为了支持不同的业务场景需求,服务支持”性能模式”,支持write-metaDB的异步写模式,同时会在异常关机情况时的数据丢失。下面是两种采集模式的采集效率对比:
采集模式 |
采集效率 |
吞吐能力 |
可靠模式(同步) |
15000行/s |
1.5M/s |
性能模式(异步) |
100000行/s |
10M/s |
3.7. 消息大小与采集能力关系图
线上服务已“可靠性”优先,所以会采用可靠模式。下面实验可靠模式下:不同消息字节大小与服务采集能力的关系图:
4. 产品服务化
4.1. 监控模块
支持source输入与sink输出两维度信息的状态内容汇报,采集agent周期性地汇报采集状态给dashboard服务中心, 上传字段内容以Json格式上报。心跳周期:1min;传输协议:http-post。

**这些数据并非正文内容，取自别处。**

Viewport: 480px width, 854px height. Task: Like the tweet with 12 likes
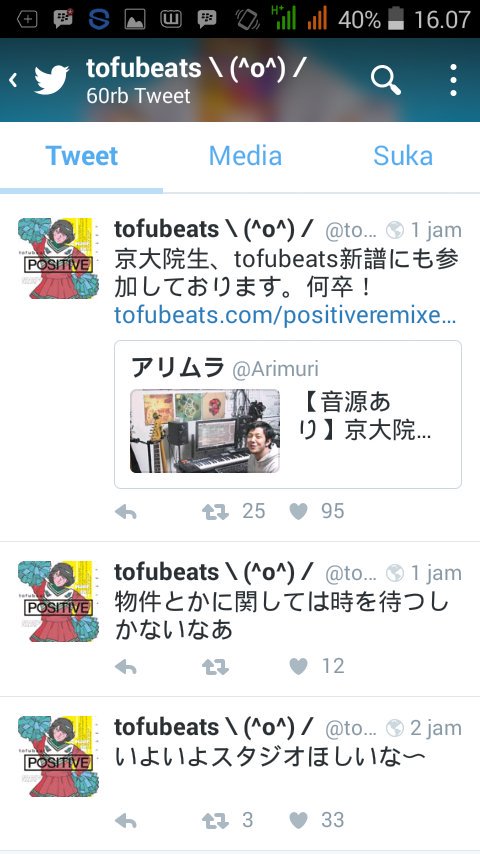pyautogui.click(x=298, y=666)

上报字段说明如下:
a. 汇报状态字段说明
字段 |
说明 |
host |
采集点的机器名或ip名 |
appId |
采集日志的业务标示 |
receivedEventCount |
探测接收到的事件数 |
acceptedEventCount |
成功录入的事件数 |
receivedBatchCount |
探测接收到的事件批次数 |
acceptedBatchCount |
成功录入的事件批次数 |
attemptSendEventCount |
尝试下游发送的事件数 |
successSendEventCount |
成功下游发送的事件数 |
acceptedWindowEventCount |
一个时间窗口接收到的事件数 |
sendWindowEventCount |
一个时间窗口发送出的事件数 |
b. 汇报状态字段样例
{ "host":"uaerouter5-vm01", "appId":"test-new-product", "receivedEventCount":"137136", "acceptedEventCount":"137136", "receivedBatchCount":"4073", "acceptedBatchCount":"4073", "attemptSendEventCount":"137136", "successSendEventCount":"137136",
"acceptedWindowEventCount": "11000", "sendWindowEventCount": "10000“ }
4.2. 配置与部署
a. 支持本地配置的参数变化&动态监听&程序模块级别重启
b. 支持配置中心的统一程序包分发与部署